**阅读节选**:

程序的参数可以分为三种:选项,选项的关联值,非选项参数。例如:

$gcc getopt_test.c -o testopt
getopt_test.c是非选项参数,-o是选项,testopt是-o选项的关联值。根据Linux的惯例,程序的选项应该以一个短横线开头,后面包含单个字母或数字,选项分为:带关联值的和不带关联值的以及可选的不带关联值的选项可以在一个短横线后合并使用,例如 ls -al。此外还有长选项,有两个短横线来指明,比如说   -o filename  --output filename  给定输出文件名等,下面整理了一些国外的资源用来学习。

getopt():短选项处理

getopt() 函数位于 unistd.h 系统头文件中,函数原型是: 
int getopt( int argc, char *const argv[], const char *optstring );
getopt使用main函数的argc和argv作为前两个参数,optsting是一个字符列表,每个字符代表一个单字符选项,如果一个字符后面紧跟以冒号(:),表示该字符有一个关联值作为下一个参数;两个冒号"::"代表这个选项的参数是可选的。getopt的返回值是argv数组中的下一个选项参数,由optind记录argv数组的下标,如果选项参数处理完毕,函数返回-1;如果遇到一个无法识别的选项,返回问号(?),并保存在optopt中;

如果一个选项需要一个关联值,而程序执行时没有提供,返回一个问号(?),如果将optstring的第一个字符设为冒号(:),这种情况下,函数会返回冒号而不是问号。

选项参数处理完毕后,optind会指向argv数组尾部的其他非选项参数。实际上,getopt在执行过程中会重排argv数组,将非选项参数移到数组的尾部
getopt() 所设置的全局变量(在unistd.h中)包括:
optarg——指向当前选项参数(如果有)的指针。
optind—— getopt() 即将处理的下一个参数 argv 指针的索引。
optopt——最后一个已知选项。

下面是一个使用getopt简单例子:
#include <stdio.h>
#include <stdlib.h>
#include <unistd.h>

int main( int argc, char **argv) {
      int opt = 0;
      int i = 0;
      const char *optstring = ":vV:h:" ;  //

      for(i = 0; i < argc; i++)
           printf ("%d:%s\n" , i, argv[i]);

      //分别处理选项参数中的各个参数
      while((opt = getopt (argc, argv, optstring)) != -1){
           switch (opt){
           case ‘v‘ :
               printf ("verbose\n" );
               break ;
           case ‘V‘ :
               printf ("option %c:the Version is %s\n" , opt, optarg);
               break ;
           case ‘h‘ :
               printf ("The option %c  is %s...\n" , opt, optarg);
               break ;
           case ‘?‘ :
               printf ("Unknown option %c\n" ,optopt);
               break ;
          }
     }

      //option index 最终会指向非选项参数
      printf( "After getopt the optind = %d \n" , optind);

      //在执行完getopt之后重新打印 argv数组
      for(i = 0; i < argc; i++)
           printf ("%d:%s\n" , i, argv[i]);

      return 0;
}
结果:
X:\1.KEEP MOVING\3.C\MyCodes\GetOpt\Debug\GetOpt.exe: invalid option -- x
0:X:\1.KEEP MOVING\3.C\MyCodes\GetOpt\Debug\GetOpt.exe
1:arg1
2:-v
3:-V
4:2.1
5:-h
6:help
7:-x
8:arg2
verbose
option V:the Version is 2.1
The option h  is help...

**来源信息**:
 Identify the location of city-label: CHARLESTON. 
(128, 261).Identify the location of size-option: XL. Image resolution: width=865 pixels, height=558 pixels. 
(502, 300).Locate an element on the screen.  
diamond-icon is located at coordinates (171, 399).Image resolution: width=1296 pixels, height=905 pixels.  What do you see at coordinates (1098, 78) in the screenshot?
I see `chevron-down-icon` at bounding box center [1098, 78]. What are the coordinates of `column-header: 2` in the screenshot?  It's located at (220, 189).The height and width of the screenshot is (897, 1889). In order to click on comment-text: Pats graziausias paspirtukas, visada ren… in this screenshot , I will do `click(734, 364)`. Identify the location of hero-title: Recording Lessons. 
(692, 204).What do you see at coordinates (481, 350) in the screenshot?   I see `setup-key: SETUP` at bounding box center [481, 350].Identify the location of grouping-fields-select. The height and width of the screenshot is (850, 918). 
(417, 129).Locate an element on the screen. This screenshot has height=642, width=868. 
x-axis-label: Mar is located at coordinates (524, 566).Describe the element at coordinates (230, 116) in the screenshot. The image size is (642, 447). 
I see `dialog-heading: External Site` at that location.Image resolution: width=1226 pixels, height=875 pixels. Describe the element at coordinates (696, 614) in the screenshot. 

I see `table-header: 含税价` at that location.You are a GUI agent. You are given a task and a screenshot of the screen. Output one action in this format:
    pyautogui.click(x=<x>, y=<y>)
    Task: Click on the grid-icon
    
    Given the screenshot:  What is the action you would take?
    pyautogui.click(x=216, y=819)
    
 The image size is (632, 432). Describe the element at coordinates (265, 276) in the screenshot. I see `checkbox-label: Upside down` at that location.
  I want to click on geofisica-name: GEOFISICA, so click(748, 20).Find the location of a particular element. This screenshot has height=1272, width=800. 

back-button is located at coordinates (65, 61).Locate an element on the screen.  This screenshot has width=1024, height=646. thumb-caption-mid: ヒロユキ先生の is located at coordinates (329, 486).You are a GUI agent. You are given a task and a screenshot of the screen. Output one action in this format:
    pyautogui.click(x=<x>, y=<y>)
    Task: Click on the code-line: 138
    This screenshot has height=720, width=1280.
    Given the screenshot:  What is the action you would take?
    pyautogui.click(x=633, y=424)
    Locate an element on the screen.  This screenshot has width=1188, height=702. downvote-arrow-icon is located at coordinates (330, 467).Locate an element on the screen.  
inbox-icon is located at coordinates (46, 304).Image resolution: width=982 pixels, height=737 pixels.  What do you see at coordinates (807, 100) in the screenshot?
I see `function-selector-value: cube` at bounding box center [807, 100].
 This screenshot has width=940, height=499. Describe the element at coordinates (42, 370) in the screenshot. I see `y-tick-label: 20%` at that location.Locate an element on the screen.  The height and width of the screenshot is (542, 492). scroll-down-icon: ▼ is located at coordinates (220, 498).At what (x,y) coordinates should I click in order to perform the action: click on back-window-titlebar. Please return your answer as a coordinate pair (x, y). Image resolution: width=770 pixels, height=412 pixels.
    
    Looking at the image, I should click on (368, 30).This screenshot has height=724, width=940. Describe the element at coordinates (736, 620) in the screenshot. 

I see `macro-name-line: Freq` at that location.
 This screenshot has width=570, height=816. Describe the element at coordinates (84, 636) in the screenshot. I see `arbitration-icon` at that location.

**任务要求 1**: 根据阅读节选，选项参数处理完毕后，optind 为什么会指向 argv 数组尾部的非选项参数？
**任务要求 2**: 把阅读节选中从“如果一个选项需要一个关联值,而程序执行时”一直到“即将处理的下一个参数 argv 指针的索引。”的部分原文照录一遍。

**参考答案 1**: 因为 getopt 在执行过程中会重排 argv 数组，把非选项参数移到数组尾部。所以选项参数处理完毕后，optind 指向的就是这些位于尾部的非选项参数。

**参考答案 2**:
如果一个选项需要一个关联值,而程序执行时没有提供,返回一个问号(?),如果将optstring的第一个字符设为冒号(:),这种情况下,函数会返回冒号而不是问号。

选项参数处理完毕后,optind会指向argv数组尾部的其他非选项参数。实际上,getopt在执行过程中会重排argv数组,将非选项参数移到数组的尾部
getopt() 所设置的全局变量(在unistd.h中)包括:
optarg——指向当前选项参数(如果有)的指针。
optind—— getopt() 即将处理的下一个参数 argv 指针的索引。